La vuelta a la cárcel del padre Giuseppe Lu

Nada más firmar un nuevo tratado con El Vaticano, Pekín reanuda la persecución de los católicos

Procesión de chinos católicos en Taiyuan, China.
Procesión de chinos católicos en Taiyuan, China.REINHARD KRAUSEREUTERS

Hay que ponerse en el contexto. El Vaticano y el Gobierno de la República Popular China acaban de renovar el acuerdo provisional de entendimiento por dos años más. En resumen, la Iglesia acepta integrar a los obispos nombrados por los comunistas en «plena comunión eclesial», en lo que el cardenal Pietro Parolin, el secretario de Estado vaticano, describe como «política de los pequeños pasos».

Aunque doctores tiene la Iglesia, el acuerdo deja una pregunta en el aire: ¿Qué pasa con los sacerdotes, religiosos y simples creyentes que se han mantenido fieles a Roma y se han negado a aceptar el trágala comunista de la «Asociación Católica Patriótica». Pues pasa lo de siempre. Que un día llega la Policía y se los lleva presos con destino ignoto. La última razia de la que hay noticia ha ocurrido a primeros de mes en la diócesis de Baoding, una de las más comprometidas con la fe católica en China, con medio millón de fieles, cuyos sacerdotes suelen resistirse a la coacción de las autoridades. No siempre, claro, porque la madera de mártir se vende muy cara en los campos de reeducación.

El padre Giuseppe Lu
El padre Giuseppe LuLa RazónLa Razón

Sabemos que el padre Giuseppe Lu Genjun ha sido detenido junto con otros dos sacerdotes, una docena de seminaristas y cuatro religiosas. El padre Lu lleva en su cuerpo y en su mente los estigmas del sufrimiento desde hace décadas. A sus 55 años ha pasado la mitad de su vida en la cárcel. Le liberaron en 2014 y ha vuelto a una celda, secreta, del régimen. No hay noticias de su paradero ni de la acusación. Era el vicario general de la diócesis y sustituía en sus funciones a monseñor James Su Zhimin, de quien no se sabe nada cierto desde que fue detenido en 1996. Unos familiares dicen que vieron al obispo en 2003, en un pasillo del hospital local, pero no están seguros.

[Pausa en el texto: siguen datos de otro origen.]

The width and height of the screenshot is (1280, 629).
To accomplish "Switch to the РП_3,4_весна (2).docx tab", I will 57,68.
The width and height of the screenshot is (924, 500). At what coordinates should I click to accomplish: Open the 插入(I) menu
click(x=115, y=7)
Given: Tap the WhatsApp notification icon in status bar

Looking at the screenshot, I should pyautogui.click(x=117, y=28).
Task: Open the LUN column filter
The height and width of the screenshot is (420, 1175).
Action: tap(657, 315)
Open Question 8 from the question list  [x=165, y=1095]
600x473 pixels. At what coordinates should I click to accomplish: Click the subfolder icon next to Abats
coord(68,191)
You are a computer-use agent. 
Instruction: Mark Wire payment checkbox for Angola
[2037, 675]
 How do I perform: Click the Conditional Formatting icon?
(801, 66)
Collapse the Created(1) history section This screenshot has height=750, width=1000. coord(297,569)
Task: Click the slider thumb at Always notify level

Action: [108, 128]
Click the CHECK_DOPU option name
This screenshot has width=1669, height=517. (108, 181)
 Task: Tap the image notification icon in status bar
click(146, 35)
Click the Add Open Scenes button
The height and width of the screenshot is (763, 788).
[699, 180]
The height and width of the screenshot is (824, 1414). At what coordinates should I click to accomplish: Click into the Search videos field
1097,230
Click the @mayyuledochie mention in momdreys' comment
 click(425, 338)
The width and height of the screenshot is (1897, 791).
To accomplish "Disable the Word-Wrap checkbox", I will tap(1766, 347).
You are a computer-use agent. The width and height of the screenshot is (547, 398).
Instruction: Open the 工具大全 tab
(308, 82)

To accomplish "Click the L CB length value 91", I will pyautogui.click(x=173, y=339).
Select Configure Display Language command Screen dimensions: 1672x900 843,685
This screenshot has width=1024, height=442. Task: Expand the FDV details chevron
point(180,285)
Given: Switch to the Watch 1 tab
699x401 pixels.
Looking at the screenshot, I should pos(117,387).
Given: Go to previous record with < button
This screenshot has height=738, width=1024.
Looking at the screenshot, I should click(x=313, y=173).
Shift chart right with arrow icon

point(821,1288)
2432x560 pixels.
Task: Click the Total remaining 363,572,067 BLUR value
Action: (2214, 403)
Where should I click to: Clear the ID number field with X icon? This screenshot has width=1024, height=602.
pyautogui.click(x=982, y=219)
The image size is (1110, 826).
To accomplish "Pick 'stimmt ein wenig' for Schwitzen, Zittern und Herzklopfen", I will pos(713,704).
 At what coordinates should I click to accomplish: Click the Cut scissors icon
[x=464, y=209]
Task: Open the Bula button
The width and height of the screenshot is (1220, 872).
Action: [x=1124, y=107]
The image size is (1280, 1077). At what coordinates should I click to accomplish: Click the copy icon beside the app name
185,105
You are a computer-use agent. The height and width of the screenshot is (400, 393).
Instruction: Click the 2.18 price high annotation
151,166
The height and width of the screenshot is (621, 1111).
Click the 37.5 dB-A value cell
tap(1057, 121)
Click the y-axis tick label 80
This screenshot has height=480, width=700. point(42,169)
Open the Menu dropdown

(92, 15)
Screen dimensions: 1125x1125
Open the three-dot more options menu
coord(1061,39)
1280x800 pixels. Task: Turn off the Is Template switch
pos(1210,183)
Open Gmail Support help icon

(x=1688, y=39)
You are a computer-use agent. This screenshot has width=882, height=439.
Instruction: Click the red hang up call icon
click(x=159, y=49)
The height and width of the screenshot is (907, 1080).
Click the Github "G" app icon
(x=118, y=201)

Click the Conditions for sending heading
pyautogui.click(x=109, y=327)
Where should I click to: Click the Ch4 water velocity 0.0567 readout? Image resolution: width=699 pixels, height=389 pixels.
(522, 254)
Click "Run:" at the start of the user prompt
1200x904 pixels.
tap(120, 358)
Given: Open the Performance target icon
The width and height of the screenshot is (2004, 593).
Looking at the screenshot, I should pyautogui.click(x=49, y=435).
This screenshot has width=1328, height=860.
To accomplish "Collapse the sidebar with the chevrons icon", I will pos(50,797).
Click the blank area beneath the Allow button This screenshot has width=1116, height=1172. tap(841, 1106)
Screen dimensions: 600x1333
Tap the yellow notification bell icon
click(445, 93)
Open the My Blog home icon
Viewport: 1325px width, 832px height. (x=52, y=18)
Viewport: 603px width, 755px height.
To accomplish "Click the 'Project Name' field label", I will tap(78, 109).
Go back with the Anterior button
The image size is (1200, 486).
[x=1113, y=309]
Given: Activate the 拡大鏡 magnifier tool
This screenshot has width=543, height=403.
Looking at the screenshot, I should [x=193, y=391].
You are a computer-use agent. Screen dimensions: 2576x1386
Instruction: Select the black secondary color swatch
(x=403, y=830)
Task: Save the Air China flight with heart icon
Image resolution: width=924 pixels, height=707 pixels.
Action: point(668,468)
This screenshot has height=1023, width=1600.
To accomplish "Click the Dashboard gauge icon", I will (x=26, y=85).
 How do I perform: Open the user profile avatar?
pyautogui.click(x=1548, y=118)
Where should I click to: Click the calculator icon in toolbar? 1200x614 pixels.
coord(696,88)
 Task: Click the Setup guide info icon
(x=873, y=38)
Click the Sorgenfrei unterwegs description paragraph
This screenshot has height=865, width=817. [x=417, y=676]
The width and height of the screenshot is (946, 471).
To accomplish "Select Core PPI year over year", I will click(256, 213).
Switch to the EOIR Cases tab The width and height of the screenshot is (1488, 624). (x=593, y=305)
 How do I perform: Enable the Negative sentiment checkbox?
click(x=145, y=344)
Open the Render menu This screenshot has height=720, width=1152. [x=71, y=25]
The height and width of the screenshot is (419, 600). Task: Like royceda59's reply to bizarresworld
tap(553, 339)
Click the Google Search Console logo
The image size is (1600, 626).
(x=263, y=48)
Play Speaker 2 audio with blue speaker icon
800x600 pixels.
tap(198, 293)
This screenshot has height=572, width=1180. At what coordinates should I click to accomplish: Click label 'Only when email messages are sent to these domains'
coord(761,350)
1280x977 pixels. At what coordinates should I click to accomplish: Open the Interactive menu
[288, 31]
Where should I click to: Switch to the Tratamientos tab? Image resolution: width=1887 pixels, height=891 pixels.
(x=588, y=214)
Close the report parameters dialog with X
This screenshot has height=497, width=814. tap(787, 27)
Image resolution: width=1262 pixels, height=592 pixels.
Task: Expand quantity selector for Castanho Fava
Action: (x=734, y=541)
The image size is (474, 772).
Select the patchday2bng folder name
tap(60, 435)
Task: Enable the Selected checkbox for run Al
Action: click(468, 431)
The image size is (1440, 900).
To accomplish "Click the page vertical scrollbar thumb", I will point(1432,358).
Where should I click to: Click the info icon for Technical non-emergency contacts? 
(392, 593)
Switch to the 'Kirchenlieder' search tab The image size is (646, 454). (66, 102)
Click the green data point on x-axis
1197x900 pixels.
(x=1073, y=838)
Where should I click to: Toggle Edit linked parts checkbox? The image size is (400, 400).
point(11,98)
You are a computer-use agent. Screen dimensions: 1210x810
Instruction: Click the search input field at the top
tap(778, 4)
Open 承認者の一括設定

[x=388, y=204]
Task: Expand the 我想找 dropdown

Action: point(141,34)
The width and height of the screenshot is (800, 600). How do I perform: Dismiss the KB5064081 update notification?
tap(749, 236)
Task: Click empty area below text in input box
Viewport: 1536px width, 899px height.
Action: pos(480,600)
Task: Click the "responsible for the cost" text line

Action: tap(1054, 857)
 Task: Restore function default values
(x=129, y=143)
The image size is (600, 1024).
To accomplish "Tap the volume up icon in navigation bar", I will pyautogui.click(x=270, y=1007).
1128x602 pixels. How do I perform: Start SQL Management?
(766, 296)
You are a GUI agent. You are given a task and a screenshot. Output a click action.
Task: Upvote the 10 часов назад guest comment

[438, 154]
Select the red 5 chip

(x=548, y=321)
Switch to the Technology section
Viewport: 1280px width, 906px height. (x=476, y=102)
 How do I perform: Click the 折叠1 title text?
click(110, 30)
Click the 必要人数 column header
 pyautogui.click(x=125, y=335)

Su sucesor, del que prefiero obviar el nombre, firmó la adhesión al régimen, luego, bendecida por los acuerdos de monseñor Parolin. En otra ciudad, Shanxi, ocho religiosas se han visto obligadas a abandonar el convento tras semanas de acoso policiaco. No sólo por los largos interrogatorios, en los que se les preguntaba hasta por el número de matrícula de los coches en que habían viajado durante los últimos años, sino porque la Policía había instalado cámaras de vigilancia en el interior del edificio, incluidas la cocina y la lavandería. Cuando unos borrachos, pese a la vigilancia exterior de los guardias, se colaron de noche en el convento con intenciones lascivas, las monjas comprendieron que era el momento de irse. De todas formas, los comunistas ya se habían requisado las cruces y las imágenes.

Nada cambia para la libertad en China. Sus gobernantes son maestros de lo suyo y saben que basta con regar de dinero a Occidente para acallar conciencias. Los católicos padecen por su fe, como, también, los musulmanes uigures y kazacos de Xinjiang, llevados per millones en las últimas décadas a campos de reeducación.

Pekín combina las nuevas tecnologías de reconocimiento facial con las excavadoras, que destruyen mezquitas, como la de Kargilik, construida en el año 1200, y madrasas, para erradicar al islam de la provincia. Y, como nota simpática, parece que en los campos de concentración se ha hecho obligatorio beber alcohol. Eso sí, nos restriegan por la cara su éxito en la lucha contra la pandemia.